Collected data
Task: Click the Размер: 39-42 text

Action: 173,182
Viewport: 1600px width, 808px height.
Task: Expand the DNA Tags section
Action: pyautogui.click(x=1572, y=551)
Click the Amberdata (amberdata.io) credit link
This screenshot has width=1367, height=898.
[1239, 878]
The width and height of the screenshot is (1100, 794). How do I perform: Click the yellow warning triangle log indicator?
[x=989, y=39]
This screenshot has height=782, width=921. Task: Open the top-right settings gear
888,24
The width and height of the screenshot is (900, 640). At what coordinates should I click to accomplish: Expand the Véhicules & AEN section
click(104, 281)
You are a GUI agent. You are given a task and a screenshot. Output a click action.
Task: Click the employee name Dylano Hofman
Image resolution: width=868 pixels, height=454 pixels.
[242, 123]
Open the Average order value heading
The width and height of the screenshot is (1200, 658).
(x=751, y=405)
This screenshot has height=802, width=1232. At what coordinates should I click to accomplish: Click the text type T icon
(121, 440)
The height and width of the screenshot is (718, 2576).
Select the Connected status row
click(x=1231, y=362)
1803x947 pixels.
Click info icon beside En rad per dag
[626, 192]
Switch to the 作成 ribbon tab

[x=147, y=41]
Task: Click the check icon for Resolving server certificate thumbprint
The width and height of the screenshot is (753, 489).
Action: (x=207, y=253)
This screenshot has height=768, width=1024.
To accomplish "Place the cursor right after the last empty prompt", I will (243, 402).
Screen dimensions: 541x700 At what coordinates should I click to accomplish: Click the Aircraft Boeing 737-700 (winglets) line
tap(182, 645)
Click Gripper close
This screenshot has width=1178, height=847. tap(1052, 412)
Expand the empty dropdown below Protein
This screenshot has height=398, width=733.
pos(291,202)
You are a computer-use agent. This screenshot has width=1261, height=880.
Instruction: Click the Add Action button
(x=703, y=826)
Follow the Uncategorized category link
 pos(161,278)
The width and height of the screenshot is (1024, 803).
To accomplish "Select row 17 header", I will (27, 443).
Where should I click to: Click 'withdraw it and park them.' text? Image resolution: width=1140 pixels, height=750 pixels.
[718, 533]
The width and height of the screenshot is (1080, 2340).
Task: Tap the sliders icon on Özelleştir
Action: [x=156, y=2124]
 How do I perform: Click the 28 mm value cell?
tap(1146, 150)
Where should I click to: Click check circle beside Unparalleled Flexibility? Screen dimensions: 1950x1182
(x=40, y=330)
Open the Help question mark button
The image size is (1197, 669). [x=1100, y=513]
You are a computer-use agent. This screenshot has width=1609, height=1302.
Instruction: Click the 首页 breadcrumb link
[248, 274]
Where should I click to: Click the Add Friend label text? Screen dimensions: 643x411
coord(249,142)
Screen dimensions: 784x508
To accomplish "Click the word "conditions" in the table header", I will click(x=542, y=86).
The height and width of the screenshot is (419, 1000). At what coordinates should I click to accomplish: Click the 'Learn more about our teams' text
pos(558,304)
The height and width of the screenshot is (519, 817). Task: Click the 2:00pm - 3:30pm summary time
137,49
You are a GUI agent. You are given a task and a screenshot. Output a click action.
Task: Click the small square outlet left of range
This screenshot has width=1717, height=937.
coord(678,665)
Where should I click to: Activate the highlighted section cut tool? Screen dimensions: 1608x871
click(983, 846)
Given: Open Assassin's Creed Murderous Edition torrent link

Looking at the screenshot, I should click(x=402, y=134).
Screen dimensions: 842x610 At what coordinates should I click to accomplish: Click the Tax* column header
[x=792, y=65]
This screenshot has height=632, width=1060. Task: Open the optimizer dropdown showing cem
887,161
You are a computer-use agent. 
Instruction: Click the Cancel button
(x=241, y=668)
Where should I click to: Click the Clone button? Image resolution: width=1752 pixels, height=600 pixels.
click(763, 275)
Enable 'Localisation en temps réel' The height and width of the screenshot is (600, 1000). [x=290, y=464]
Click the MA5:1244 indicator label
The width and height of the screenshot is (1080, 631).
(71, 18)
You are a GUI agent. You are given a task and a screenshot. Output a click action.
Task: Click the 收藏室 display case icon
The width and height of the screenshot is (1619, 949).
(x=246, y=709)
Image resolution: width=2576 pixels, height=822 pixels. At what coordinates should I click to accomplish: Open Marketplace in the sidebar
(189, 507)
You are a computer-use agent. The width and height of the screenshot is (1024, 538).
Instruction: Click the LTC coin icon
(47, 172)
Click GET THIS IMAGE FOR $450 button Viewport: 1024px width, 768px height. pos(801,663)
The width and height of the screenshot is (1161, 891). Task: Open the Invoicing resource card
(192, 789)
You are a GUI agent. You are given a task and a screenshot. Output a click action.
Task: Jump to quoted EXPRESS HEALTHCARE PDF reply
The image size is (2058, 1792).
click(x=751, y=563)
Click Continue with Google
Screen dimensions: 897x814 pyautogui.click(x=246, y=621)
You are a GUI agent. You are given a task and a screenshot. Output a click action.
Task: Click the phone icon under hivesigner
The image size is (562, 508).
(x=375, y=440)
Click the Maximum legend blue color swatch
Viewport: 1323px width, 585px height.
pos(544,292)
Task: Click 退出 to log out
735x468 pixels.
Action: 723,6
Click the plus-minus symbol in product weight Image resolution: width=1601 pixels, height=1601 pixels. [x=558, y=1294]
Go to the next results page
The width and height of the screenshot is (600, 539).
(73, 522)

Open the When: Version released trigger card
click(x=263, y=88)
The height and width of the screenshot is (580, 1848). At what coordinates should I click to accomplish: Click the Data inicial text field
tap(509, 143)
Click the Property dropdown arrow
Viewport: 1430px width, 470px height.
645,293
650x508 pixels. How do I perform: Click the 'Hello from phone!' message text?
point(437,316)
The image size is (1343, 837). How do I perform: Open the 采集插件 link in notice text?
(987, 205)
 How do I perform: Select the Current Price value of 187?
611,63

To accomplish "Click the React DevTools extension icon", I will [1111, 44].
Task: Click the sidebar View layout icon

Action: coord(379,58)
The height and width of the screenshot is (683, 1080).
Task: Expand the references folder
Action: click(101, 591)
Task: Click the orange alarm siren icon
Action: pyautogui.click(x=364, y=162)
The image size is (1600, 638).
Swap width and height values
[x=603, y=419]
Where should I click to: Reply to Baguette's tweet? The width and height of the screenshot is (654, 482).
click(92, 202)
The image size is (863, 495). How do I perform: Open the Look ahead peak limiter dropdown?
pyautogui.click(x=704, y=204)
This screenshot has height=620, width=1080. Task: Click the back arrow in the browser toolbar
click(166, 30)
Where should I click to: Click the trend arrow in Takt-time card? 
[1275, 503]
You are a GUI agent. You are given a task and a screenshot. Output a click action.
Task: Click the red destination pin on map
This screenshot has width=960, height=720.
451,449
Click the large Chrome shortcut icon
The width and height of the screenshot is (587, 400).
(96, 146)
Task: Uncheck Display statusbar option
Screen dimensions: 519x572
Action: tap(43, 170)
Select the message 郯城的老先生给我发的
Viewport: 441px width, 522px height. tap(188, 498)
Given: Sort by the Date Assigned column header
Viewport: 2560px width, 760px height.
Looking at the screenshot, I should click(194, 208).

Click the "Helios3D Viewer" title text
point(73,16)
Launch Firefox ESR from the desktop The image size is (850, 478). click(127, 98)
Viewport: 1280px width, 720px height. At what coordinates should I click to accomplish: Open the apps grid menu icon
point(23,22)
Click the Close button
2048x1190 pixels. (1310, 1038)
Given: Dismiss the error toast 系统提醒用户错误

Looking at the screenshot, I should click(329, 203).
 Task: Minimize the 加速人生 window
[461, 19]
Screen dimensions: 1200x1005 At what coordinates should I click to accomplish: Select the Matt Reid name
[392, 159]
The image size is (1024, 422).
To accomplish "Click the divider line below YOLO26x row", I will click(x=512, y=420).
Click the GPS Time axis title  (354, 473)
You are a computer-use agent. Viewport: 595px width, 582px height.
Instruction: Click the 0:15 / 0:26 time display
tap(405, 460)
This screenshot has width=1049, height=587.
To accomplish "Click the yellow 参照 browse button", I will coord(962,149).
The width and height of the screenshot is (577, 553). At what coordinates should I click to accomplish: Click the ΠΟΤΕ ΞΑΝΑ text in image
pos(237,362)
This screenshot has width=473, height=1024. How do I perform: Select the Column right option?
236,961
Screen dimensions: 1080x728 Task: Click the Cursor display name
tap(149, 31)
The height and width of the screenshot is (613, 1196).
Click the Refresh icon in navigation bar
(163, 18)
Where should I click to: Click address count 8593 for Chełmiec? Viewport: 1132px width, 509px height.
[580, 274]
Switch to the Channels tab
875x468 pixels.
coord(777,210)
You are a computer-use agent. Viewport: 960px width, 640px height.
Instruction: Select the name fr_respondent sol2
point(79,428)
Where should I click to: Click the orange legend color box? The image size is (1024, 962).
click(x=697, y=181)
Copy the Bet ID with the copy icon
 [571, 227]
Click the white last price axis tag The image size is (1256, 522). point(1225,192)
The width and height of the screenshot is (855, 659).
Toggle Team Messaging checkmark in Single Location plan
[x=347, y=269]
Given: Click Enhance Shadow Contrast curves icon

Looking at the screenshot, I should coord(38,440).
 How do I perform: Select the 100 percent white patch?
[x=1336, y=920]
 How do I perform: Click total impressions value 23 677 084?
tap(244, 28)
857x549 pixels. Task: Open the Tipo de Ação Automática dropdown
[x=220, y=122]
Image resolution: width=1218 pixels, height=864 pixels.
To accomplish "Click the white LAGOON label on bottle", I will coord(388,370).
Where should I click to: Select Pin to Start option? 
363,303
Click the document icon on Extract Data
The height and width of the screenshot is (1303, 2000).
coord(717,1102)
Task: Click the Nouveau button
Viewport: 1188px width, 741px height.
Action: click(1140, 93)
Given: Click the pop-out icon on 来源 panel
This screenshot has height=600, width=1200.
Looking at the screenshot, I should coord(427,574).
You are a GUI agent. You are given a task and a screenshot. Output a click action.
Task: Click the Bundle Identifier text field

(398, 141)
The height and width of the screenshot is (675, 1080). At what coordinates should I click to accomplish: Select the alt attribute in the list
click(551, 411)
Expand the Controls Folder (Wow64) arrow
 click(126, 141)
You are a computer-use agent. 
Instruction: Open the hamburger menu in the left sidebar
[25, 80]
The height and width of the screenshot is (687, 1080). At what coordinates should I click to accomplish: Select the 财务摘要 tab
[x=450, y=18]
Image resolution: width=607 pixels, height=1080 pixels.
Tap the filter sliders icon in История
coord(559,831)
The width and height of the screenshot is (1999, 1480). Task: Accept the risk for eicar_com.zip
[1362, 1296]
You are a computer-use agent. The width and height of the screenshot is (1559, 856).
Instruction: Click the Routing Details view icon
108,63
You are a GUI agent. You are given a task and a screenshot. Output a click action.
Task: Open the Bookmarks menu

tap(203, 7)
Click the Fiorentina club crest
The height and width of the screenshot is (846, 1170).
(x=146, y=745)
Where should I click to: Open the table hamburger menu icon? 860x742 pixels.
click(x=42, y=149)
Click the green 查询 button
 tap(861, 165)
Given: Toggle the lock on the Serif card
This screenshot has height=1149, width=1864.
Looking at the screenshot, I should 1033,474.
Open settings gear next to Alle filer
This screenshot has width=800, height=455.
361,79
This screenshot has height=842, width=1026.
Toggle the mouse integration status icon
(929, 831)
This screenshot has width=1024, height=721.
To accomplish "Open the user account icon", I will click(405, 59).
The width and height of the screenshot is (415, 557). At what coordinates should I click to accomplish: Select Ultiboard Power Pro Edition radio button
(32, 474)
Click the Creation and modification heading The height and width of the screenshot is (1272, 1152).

● TASK
Go through the data, and copy each line in which the word "axis" appears.

● SOLVED PROBLEM
Click the GPS Time axis title  (354, 473)
Click the white last price axis tag The image size is (1256, 522). point(1225,192)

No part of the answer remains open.